**Source text:**
>> Start

SATA III vs Thunderbolt? Is your main gripe that you have to have an enclosure on your desk? It certainly isn't speed related. I don't know how many edit bays I walk into every day and see the ole trusty cheese grater and mountains of external enclosures attached. Just trying to make sense of your rant. BTW, I'm not simply just some "apologist", I happen to own and am very happy with a 4,1 & 5,1 in my home studio. My corporate work studio is just as capable, if not more, with a 6,1. *shrill heard for miles*

You're not being "attacked" for your opinion. You're being "attacked" because you refuse to accept others opinions.

If I say I prefer the color green telling me there are alternatives demonstrates an unwillingness to accept my preference. As a preference I don't need to hear about alternatives. Telling me about them serves no purpose other than an attempt to convince me some other color should be my preference.

>> End

**Given data:**
>> Start

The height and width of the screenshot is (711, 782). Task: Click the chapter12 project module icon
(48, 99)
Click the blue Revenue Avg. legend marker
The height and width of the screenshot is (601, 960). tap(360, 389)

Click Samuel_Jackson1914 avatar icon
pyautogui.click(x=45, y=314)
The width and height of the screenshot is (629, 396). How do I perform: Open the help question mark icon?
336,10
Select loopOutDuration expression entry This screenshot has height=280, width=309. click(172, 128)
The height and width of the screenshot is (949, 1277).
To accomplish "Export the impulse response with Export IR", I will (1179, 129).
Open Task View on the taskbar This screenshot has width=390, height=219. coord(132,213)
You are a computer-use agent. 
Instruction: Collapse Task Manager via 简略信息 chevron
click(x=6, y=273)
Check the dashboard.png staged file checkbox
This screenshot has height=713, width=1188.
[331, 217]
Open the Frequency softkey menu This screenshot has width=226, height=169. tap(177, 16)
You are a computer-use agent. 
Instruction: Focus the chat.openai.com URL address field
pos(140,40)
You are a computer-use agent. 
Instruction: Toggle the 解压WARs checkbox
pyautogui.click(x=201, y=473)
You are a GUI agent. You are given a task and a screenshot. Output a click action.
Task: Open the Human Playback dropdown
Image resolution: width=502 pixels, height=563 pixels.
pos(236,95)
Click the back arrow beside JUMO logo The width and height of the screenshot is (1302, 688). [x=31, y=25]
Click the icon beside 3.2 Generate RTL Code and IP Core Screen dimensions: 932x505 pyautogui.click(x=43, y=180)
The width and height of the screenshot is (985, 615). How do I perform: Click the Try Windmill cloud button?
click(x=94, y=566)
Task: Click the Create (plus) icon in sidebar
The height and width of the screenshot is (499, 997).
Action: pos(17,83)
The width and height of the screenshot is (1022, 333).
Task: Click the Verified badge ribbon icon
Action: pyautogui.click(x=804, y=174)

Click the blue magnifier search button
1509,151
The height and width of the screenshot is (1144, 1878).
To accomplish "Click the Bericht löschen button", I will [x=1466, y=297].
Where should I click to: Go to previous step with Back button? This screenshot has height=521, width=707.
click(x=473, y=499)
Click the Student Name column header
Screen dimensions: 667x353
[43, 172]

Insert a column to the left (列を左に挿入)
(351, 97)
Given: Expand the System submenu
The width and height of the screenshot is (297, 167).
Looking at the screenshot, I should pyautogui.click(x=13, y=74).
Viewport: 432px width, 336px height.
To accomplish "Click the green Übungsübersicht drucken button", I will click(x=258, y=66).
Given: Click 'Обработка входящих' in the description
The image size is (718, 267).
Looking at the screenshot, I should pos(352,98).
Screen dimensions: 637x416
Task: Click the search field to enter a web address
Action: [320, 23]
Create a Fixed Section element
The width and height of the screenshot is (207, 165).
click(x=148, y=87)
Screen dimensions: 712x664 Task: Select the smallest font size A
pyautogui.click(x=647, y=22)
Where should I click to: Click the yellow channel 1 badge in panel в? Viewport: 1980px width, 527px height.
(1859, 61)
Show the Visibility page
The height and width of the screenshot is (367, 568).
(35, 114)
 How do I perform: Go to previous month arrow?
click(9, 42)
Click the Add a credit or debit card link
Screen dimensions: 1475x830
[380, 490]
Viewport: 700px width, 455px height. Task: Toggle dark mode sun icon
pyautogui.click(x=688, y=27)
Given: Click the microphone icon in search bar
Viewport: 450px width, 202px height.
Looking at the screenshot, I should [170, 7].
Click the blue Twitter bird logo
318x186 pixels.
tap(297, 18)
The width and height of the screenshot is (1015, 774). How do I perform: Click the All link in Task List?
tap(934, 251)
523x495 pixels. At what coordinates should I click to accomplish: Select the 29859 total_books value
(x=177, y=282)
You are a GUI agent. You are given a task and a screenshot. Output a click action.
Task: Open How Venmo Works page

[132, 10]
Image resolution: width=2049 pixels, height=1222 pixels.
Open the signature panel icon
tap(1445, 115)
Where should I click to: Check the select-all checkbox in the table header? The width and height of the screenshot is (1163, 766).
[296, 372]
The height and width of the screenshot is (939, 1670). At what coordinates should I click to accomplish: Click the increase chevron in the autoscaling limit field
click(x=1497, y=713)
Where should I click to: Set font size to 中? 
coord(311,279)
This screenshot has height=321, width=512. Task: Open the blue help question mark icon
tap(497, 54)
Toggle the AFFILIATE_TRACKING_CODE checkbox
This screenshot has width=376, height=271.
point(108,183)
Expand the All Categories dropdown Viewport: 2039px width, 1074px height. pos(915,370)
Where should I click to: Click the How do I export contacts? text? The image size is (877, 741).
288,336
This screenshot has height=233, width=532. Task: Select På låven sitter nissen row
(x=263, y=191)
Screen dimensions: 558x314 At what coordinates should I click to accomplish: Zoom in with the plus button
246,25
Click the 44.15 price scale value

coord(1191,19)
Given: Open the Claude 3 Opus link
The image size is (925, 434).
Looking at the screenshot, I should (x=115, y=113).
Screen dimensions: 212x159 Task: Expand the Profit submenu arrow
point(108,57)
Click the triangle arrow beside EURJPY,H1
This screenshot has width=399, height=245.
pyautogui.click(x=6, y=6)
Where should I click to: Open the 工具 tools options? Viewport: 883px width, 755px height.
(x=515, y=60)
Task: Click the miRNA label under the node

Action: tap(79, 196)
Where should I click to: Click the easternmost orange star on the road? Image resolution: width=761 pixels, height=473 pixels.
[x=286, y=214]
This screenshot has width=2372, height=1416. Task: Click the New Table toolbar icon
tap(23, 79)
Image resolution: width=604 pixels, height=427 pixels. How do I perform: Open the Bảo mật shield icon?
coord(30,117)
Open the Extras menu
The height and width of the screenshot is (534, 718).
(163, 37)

>> End

**Required work:**
Reproduce the source text above from "SATA III vs" up to and including "accept others opinions.", renaming "cheese grater" to "tower".

**Answer to this task:**
SATA III vs Thunderbolt? Is your main gripe that you have to have an enclosure on your desk? It certainly isn't speed related. I don't know how many edit bays I walk into every day and see the ole trusty tower and mountains of external enclosures attached. Just trying to make sense of your rant. BTW, I'm not simply just some "apologist", I happen to own and am very happy with a 4,1 & 5,1 in my home studio. My corporate work studio is just as capable, if not more, with a 6,1. *shrill heard for miles*

You're not being "attacked" for your opinion. You're being "attacked" because you refuse to accept others opinions.